登录查看更多内容

Poor folk's approach to probabilistic forecasting with Python ver. 2 - Input distribution fitting

Dimitri Moler

Reservoir Engineer | 20+ Years in Dynamic Modeling, EOR, CCUS and International Field Development

发布日期: 2022年10月12日

A short offtopic and foreword: while writing the previous article I made a bullish comment about the price of oil and imminent recovery of our wonderful industry. Pretty much the next day or the day after WTI crude plunged by about 6% to eight months low. I do not want to jinx it again, so from now on I'll restrain myself to technical content only :-)

In the previous article I published a simple Python script that was using a discrete input distribution and Monte-Carlo sampling to come up with a continuous distribution or desired probabilistic aggregation of those input parameters.
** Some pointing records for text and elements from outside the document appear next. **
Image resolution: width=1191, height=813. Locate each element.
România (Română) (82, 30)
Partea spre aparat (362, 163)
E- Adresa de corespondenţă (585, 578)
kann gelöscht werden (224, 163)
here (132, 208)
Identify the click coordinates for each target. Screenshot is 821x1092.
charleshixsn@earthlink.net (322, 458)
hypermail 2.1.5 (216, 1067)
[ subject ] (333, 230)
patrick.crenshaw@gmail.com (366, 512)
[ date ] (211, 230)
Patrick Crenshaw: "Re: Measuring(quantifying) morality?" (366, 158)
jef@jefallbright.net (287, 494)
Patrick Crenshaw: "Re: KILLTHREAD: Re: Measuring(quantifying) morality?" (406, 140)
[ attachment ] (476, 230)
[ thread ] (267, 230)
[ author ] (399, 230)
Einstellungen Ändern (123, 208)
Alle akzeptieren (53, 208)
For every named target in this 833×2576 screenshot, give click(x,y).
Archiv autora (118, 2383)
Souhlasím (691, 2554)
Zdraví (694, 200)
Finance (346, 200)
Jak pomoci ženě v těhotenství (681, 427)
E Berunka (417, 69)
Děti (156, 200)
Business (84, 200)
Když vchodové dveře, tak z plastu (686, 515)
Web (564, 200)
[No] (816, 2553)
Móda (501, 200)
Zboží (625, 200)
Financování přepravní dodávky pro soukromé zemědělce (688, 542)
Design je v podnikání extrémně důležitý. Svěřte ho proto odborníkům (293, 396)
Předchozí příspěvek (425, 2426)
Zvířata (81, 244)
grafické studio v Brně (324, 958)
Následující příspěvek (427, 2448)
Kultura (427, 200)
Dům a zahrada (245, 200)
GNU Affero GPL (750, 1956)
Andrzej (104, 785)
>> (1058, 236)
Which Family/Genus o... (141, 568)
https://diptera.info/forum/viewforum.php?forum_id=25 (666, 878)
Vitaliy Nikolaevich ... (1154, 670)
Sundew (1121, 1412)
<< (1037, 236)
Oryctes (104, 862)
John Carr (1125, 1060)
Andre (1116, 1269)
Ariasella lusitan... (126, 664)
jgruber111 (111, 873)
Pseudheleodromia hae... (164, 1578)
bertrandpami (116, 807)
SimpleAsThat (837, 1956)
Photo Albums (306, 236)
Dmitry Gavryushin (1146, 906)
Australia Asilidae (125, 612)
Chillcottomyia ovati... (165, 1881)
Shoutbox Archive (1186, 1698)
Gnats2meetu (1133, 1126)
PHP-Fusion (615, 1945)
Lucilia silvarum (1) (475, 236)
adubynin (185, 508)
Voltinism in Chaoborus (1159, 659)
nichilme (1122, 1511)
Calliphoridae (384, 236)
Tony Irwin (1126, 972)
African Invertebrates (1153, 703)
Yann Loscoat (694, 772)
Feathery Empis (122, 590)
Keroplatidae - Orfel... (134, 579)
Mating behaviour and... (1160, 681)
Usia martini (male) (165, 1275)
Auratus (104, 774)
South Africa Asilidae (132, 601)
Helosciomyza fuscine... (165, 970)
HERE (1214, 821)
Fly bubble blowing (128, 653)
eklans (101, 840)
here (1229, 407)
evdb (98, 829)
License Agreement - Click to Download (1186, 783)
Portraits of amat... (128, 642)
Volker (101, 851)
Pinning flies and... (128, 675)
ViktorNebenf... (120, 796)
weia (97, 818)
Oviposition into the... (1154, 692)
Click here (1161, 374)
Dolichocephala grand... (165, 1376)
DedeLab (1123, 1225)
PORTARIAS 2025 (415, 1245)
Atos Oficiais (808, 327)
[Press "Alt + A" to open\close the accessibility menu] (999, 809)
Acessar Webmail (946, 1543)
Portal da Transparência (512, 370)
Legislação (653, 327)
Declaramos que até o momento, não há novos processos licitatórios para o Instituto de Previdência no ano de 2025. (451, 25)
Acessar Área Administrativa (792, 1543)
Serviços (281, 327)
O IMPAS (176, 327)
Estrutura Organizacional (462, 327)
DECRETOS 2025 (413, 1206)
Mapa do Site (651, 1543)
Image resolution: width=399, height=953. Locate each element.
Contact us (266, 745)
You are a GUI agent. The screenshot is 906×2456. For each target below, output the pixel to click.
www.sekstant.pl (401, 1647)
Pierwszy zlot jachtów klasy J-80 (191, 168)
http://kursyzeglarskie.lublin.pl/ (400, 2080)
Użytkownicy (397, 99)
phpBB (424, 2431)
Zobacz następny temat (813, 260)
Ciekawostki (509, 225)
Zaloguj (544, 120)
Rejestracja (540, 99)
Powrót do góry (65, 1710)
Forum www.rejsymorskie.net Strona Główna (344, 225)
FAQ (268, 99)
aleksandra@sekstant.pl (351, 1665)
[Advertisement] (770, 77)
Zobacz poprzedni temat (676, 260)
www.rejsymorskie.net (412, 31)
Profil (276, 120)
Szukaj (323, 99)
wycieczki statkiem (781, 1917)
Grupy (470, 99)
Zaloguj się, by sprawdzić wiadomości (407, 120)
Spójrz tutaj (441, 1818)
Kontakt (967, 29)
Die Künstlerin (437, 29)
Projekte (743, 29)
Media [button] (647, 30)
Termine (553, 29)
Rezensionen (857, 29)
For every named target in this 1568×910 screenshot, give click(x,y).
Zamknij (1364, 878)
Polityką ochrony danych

This approach could work reasonably well in case the number of input parameters was large enough. Unfortunately, in case of 2-5 discrete inputs, building a probability distribution function (PDF) with sufficient precision would not be possible.

The workaround would be to fit a continuous distribution into each discrete input, then to resample that distribution following the same Monte-Carlo approach and fit a new PDF into resulting frequency data. As I had a bit of spare time, I could augment my original script following that logic. Below is an illustration of using it for synthetic data set with a short explanation.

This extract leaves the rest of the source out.